After Joey Chestnut ate 66 hot dogs in Coney Island, N.Y., on the Fourth of July, his life changed. He already was well known in the competitive eating world. But by upsetting Kobayashi on national TV in a duel that reminded some of Ali-Frazier and others of Flair-Steamboat and others of Woods-Mickelson and others of Chevy-Ford, he attained a new level of fame.
Reporters sought him, talk radio shows sought him, CNN found him and so did New York Mayor Michael Bloomberg. Almost everybody I know watched.
He rarely gets recognized on the street, but he is recognized in restaurants. When people think about eating, they think about him.
What’s the appeal of your sport? (And, yes, it is a sport.)
"It’s a natural competition," Chestnut says Tuesday at Lowe’s Motor Speedway. "Everybody loves to eat. And everybody tries to eat more than the other guy. It’s wholesome. Nobody’s trying to hurt each other, there’s not name-calling."
To be the best in the world is, I think, an amazing thing. At what activity are you, the reader, the best in the world? Have you ever met anybody who was the best in the world at a particular endeavor?
How odd and how cool would it be to know that you, and not somebody from New York, North Dakota, Japan, Germany, Australia or West Virginia, is No. 1?
"It’s great," Chestnut says. "As weird as it is, people can acknowledge it.

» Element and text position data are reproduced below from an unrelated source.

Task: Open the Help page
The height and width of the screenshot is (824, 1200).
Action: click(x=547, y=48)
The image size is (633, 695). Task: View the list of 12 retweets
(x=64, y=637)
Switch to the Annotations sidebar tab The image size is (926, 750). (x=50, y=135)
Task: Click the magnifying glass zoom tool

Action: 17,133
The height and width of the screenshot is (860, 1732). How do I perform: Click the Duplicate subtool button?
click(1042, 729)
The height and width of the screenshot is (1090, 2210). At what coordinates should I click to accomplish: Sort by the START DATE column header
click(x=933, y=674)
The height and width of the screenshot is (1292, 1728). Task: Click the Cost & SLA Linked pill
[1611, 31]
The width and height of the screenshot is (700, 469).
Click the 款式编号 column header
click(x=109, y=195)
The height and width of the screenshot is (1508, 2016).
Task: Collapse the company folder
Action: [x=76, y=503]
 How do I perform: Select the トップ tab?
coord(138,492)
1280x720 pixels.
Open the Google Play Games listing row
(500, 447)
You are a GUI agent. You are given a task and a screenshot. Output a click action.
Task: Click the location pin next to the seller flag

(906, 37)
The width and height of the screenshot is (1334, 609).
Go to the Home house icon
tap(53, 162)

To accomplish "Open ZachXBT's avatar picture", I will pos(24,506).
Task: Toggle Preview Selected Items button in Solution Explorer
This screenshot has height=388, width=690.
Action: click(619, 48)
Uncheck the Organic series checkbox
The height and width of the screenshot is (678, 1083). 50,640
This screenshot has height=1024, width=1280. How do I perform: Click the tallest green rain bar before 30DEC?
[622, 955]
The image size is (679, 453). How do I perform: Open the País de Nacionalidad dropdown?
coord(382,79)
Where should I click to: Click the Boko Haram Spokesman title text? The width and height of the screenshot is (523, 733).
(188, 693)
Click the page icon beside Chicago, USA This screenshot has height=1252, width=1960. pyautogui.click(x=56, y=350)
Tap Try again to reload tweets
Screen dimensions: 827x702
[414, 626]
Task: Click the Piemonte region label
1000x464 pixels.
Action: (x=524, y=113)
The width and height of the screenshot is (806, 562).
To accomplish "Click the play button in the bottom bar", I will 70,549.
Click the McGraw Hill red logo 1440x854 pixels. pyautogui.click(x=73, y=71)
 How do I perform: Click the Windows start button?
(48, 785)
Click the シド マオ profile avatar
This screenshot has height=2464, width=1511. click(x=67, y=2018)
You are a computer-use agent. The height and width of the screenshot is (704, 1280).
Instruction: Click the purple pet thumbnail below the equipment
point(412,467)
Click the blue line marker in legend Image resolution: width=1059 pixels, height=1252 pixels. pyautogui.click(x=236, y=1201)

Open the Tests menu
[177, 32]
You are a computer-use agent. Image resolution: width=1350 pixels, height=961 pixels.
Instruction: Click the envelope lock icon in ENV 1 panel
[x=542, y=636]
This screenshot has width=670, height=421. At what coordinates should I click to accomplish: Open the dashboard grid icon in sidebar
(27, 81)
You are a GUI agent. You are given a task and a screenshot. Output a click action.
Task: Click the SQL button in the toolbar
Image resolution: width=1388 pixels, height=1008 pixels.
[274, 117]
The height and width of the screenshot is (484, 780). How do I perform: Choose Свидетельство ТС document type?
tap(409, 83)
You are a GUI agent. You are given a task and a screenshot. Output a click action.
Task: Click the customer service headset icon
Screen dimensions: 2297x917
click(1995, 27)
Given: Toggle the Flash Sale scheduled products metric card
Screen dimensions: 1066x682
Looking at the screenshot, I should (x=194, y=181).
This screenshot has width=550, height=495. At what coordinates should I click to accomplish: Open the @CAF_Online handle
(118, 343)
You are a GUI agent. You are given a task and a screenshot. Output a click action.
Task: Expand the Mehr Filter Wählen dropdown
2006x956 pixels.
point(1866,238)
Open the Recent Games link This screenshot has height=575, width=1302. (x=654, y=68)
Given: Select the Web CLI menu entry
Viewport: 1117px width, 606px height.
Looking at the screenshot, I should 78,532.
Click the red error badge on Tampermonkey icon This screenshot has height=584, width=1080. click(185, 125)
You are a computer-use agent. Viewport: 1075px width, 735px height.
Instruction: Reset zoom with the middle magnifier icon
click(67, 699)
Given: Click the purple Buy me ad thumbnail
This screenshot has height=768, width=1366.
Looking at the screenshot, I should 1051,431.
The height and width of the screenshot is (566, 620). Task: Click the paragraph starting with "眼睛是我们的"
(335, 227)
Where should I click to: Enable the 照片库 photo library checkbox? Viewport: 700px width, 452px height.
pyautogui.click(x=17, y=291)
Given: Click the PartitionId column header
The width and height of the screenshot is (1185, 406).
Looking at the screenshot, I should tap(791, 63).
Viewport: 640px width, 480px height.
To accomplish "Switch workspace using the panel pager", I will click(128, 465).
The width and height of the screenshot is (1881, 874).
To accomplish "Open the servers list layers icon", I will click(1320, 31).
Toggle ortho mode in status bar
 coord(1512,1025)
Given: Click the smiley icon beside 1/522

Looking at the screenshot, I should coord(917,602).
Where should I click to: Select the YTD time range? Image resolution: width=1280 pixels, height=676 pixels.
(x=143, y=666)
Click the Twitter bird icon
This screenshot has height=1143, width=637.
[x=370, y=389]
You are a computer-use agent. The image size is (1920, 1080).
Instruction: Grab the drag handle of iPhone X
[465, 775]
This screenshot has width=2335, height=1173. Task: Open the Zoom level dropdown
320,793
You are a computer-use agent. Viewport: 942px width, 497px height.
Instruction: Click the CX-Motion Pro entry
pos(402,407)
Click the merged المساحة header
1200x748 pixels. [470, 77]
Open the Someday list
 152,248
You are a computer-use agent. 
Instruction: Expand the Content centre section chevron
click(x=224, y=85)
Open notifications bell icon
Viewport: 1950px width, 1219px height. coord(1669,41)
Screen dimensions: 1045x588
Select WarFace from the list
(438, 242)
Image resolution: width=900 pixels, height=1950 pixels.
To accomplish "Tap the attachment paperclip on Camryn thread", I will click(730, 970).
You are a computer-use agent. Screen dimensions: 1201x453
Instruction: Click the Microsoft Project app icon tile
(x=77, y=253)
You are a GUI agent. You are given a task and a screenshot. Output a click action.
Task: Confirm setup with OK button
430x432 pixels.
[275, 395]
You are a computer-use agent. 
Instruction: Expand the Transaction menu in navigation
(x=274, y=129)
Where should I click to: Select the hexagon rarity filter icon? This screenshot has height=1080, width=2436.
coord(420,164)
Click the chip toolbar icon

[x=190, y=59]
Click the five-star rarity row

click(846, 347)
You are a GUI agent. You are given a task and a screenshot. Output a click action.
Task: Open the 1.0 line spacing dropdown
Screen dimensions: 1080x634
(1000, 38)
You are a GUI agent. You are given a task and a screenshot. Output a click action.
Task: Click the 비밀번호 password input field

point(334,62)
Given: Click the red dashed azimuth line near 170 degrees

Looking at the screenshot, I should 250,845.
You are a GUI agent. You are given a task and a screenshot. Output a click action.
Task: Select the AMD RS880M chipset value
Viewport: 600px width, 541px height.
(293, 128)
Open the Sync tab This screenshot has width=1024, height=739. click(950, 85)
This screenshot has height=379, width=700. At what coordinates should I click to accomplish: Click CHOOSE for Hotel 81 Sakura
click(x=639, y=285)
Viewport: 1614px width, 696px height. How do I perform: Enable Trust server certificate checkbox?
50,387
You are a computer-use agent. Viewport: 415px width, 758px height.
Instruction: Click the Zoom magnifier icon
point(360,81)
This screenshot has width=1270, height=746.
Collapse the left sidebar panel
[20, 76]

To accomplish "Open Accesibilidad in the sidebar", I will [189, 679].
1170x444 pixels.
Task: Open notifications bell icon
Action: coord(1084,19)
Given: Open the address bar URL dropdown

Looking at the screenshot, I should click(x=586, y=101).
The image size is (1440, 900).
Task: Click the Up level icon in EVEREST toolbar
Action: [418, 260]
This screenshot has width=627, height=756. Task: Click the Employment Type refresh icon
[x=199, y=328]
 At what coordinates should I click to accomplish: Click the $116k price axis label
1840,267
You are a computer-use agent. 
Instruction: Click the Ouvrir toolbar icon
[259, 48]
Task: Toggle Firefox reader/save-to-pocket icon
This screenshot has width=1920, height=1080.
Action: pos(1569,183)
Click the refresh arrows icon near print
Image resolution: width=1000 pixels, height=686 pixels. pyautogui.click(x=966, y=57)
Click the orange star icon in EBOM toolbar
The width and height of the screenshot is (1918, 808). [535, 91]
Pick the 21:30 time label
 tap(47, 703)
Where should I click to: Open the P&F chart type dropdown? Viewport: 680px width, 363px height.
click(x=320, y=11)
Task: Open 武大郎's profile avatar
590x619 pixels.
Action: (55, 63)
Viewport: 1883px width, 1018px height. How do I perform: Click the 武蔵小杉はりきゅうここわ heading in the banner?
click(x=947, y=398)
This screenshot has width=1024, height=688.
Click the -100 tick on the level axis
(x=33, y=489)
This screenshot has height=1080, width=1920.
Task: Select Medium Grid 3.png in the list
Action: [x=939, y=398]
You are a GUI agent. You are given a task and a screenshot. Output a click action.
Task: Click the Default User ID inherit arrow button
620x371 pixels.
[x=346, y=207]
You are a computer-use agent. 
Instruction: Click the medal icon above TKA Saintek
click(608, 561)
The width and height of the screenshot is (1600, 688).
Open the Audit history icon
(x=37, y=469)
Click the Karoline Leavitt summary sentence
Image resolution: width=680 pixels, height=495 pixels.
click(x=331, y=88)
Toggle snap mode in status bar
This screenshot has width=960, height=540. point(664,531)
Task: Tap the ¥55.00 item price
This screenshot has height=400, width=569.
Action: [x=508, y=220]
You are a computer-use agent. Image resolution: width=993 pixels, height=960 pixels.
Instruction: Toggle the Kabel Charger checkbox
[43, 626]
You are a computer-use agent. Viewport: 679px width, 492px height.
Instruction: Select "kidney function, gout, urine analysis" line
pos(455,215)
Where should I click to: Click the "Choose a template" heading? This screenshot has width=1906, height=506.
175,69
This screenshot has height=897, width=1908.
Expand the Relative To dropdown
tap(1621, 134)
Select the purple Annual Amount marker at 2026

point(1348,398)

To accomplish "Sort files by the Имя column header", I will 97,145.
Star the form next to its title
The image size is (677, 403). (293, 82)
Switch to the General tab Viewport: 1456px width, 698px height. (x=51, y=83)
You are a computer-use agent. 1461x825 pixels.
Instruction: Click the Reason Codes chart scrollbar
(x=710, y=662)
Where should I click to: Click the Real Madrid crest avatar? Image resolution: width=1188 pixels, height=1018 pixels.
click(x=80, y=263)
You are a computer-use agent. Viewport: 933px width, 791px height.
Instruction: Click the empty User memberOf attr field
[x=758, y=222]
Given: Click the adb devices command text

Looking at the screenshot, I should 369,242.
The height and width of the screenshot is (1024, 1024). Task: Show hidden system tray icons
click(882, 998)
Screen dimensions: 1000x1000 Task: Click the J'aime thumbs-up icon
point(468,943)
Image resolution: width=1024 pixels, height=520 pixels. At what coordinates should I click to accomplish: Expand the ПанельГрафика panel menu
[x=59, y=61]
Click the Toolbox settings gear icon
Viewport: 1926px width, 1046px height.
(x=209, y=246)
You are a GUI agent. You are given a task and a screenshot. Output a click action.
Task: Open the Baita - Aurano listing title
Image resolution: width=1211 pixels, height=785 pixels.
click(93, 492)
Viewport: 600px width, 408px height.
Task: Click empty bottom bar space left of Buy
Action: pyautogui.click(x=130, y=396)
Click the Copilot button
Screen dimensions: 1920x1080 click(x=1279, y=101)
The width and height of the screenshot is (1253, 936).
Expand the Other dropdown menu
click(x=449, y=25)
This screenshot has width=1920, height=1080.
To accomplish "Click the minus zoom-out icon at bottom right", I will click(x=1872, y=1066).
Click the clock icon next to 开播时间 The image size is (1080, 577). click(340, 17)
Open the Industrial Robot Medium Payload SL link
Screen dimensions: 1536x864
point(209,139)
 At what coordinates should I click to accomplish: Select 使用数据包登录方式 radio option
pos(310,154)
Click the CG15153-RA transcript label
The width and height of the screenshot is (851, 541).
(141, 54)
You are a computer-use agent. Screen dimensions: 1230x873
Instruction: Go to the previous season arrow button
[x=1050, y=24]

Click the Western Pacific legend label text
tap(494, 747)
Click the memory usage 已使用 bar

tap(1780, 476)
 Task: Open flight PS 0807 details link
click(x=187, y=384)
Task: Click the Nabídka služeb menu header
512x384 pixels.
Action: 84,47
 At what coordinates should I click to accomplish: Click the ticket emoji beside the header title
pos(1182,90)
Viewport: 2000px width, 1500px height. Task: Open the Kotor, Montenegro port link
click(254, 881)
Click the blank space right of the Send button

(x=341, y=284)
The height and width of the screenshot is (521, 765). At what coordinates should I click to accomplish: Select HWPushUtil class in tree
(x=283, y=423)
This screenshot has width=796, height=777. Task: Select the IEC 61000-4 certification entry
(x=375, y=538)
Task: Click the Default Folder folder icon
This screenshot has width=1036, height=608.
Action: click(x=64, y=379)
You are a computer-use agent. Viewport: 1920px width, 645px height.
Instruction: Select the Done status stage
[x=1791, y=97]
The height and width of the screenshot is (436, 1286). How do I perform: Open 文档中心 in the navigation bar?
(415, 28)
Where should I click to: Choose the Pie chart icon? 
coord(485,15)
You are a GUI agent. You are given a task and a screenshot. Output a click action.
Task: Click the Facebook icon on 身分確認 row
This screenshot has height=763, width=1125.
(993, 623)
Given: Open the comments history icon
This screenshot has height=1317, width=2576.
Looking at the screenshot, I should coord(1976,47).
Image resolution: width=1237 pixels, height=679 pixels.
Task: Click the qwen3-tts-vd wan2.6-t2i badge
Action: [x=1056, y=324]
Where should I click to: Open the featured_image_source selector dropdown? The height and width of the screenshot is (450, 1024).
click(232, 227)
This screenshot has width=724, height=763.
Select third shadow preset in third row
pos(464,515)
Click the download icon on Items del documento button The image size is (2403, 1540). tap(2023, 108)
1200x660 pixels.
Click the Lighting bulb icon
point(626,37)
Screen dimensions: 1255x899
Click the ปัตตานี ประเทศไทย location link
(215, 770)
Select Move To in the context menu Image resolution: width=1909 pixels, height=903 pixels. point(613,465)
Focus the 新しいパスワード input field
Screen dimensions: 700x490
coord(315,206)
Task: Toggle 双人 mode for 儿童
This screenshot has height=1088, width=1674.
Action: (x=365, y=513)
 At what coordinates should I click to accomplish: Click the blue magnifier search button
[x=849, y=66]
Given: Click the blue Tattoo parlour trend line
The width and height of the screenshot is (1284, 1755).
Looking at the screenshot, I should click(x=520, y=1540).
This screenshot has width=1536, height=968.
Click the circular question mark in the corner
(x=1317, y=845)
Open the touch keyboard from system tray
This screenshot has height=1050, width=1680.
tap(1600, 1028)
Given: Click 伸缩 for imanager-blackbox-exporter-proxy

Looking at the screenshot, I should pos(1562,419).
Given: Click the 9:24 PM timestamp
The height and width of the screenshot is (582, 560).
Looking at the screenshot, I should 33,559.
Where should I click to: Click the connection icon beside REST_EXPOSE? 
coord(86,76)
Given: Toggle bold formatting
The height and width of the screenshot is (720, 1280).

Every time I go to a contest, I look at every eater and they all know that if I’m eating hard I’m going to beat them."
Chestnut, 23, was in town to promote the new all-you-can-eat grandstand at Lowe’s Motor Speedway. He competed at the track in a Vienna sausage eating competition when he was a rookie. He ate 4.8 pounds and finished fourth.
Don’t typecast him. His skills transcend hot dogs. He has eaten 182 wings in 30 minutes and drank a gallon of milk in 41 seconds. A civil engineering student at San Jose St., he figures he has eight to nine years to successfully compete.
Chestnut flew back to California Tuesday afternoon. If he had stayed, and if I offered to buy him dinner at any restaurant in town, what kind of cuisine would he have chosen?
He thinks for a few seconds and says, "Barbecue."
Man, you came to the right town. And I know the right place.